Copy out the records from the line containing "Click the double left chevron icon" through the end of the records, leaving out the pictures.

==== Recorded data

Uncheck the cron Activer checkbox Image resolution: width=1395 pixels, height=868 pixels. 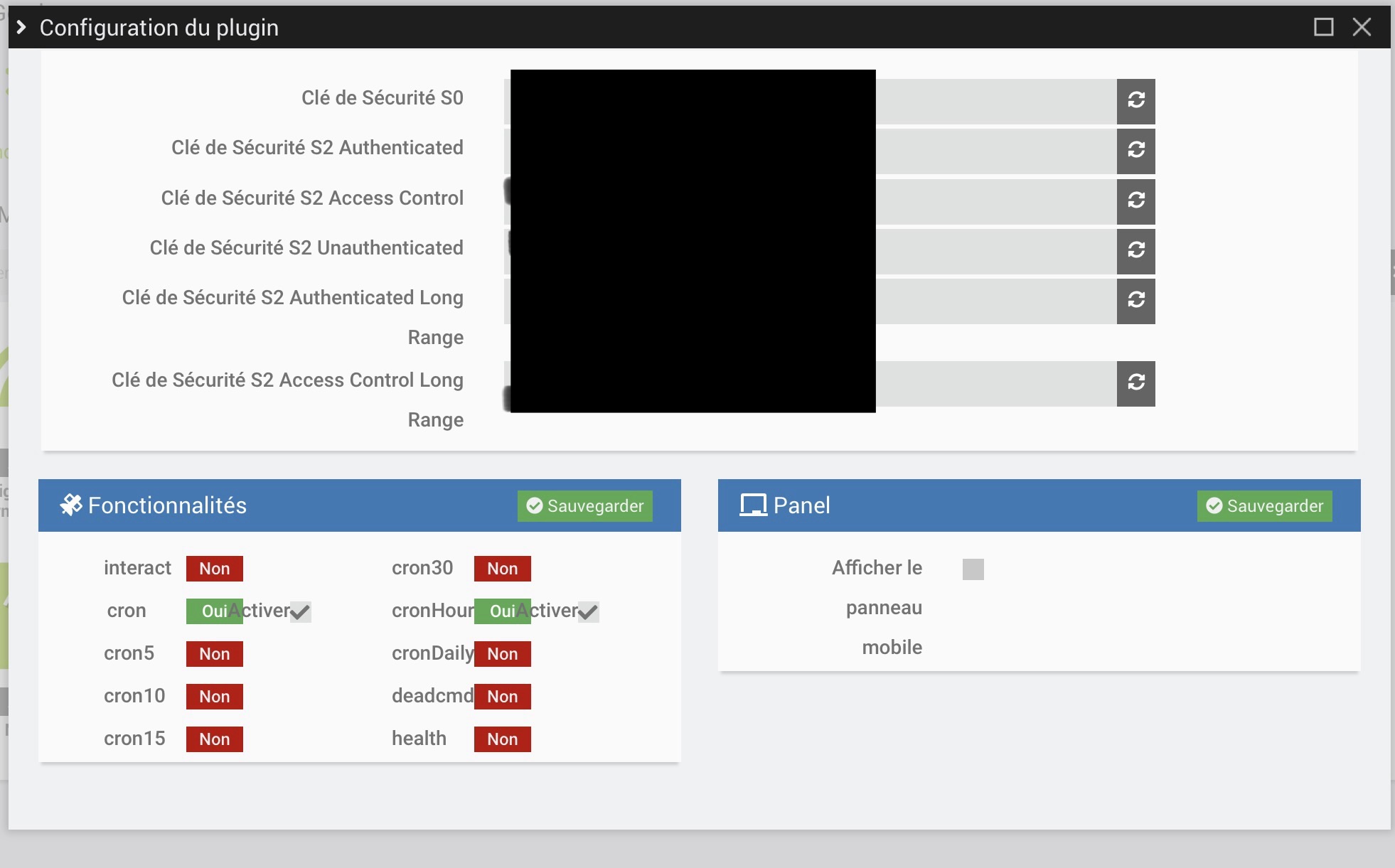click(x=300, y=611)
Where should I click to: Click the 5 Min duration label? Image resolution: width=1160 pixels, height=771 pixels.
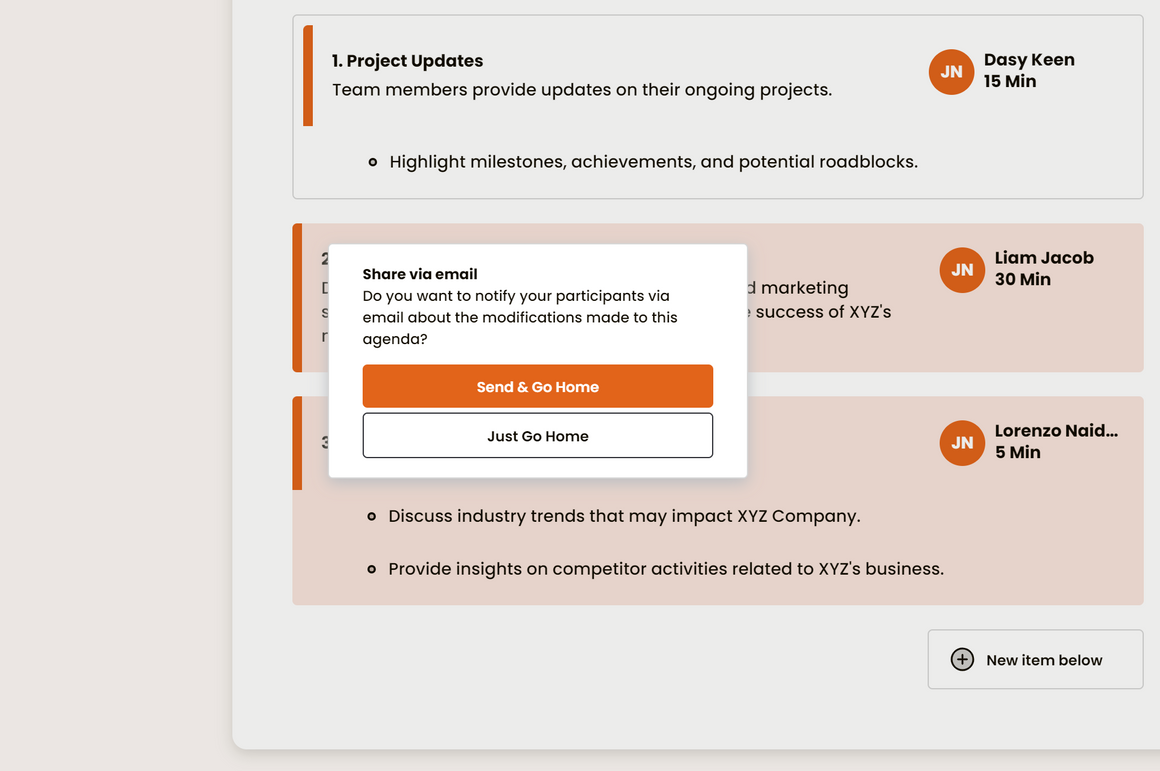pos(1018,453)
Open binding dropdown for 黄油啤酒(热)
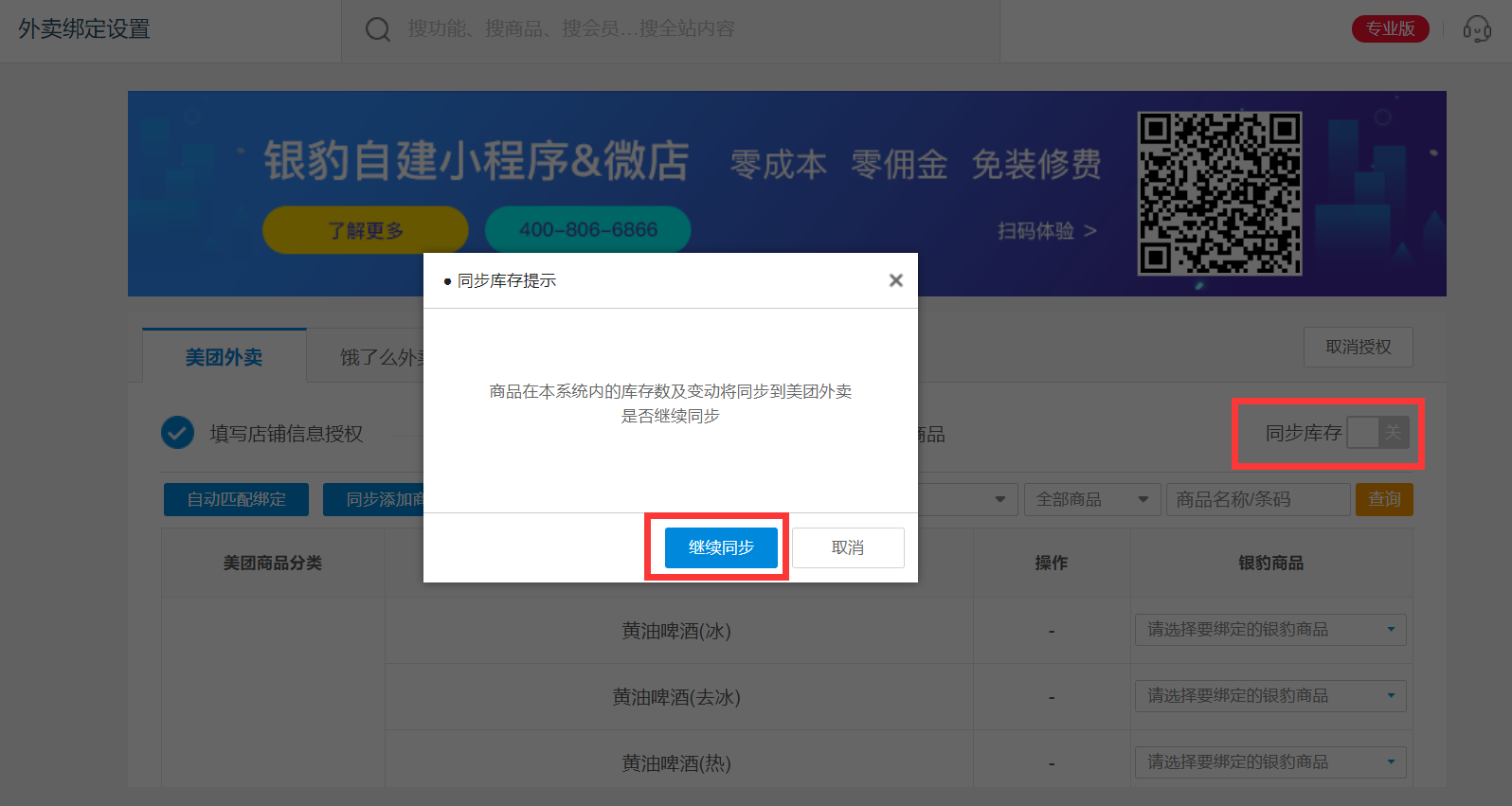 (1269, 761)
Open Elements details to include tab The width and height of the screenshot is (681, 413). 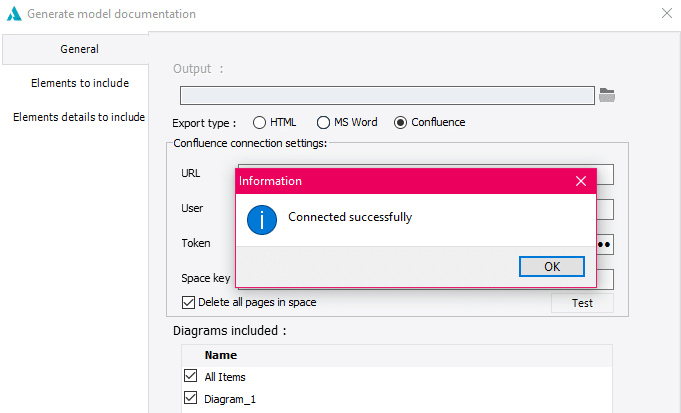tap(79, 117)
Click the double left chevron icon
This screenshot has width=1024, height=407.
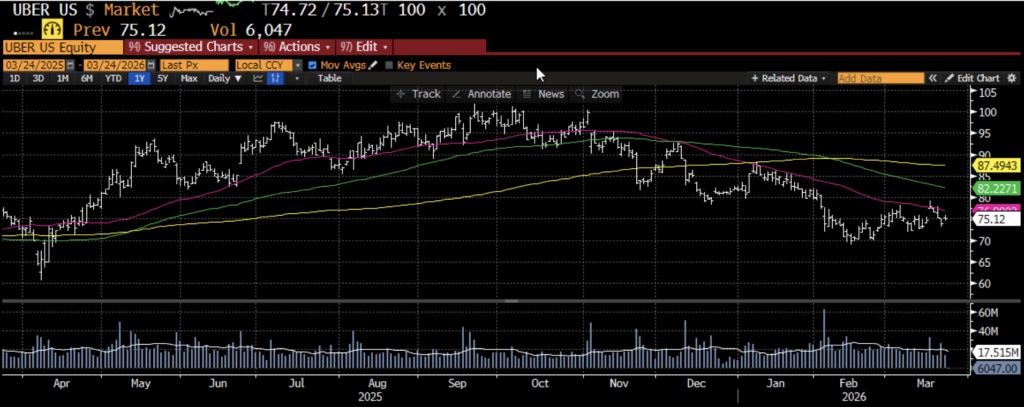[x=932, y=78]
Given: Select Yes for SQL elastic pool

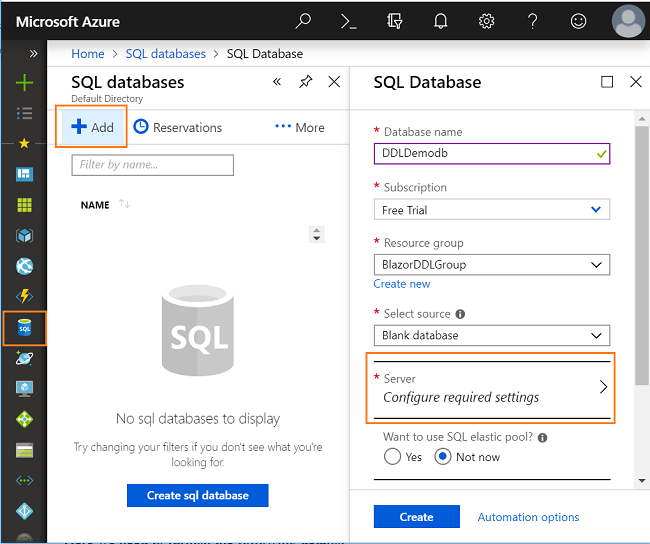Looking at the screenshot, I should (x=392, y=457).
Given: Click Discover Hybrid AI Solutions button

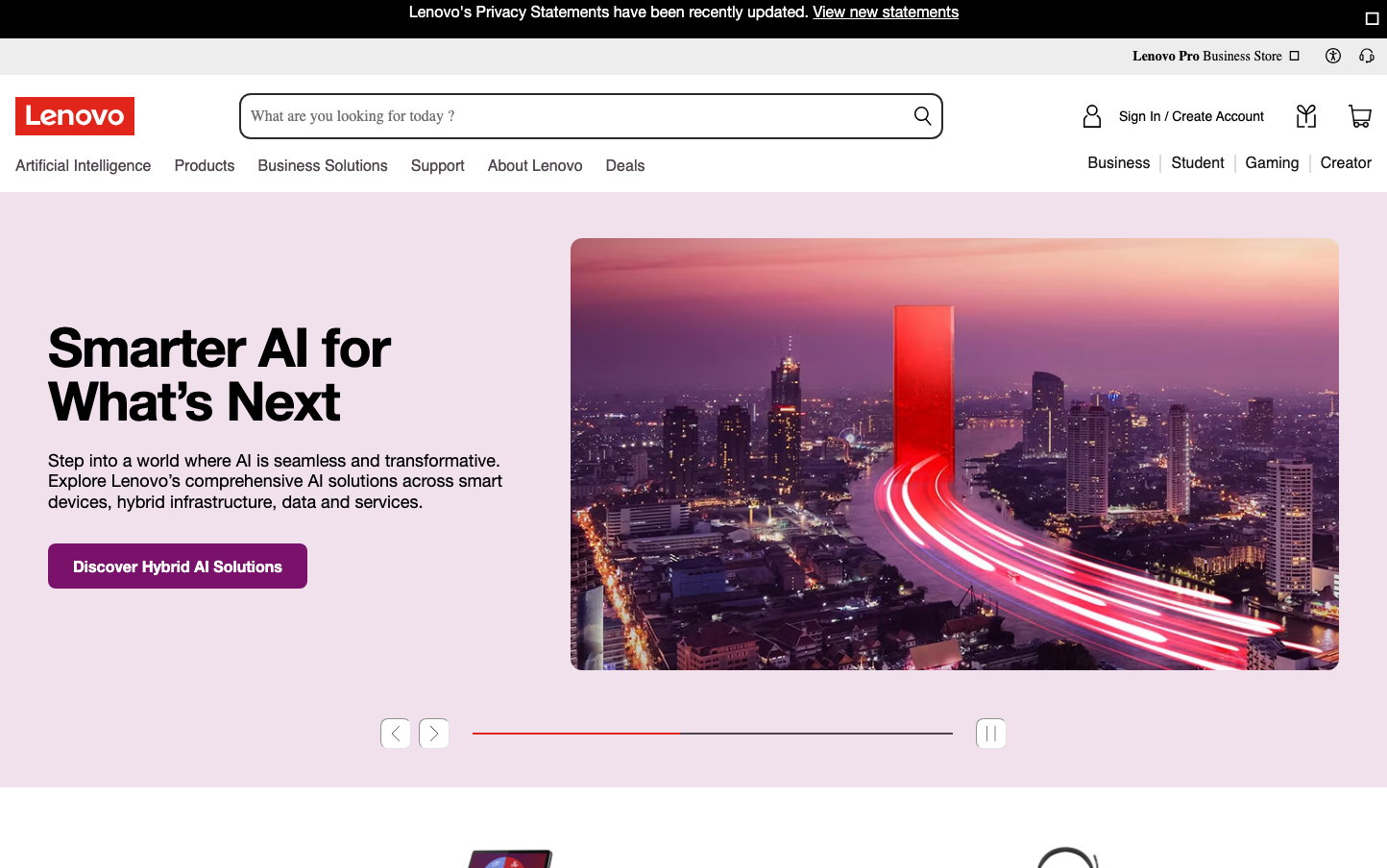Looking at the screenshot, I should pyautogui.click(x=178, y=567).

========

### Task answer
Click the double left chevron icon
This screenshot has width=1024, height=407.
[x=932, y=78]
Given: Select Yes for SQL elastic pool

Looking at the screenshot, I should (x=392, y=457).
Given: Click Discover Hybrid AI Solutions button

Looking at the screenshot, I should pyautogui.click(x=178, y=567).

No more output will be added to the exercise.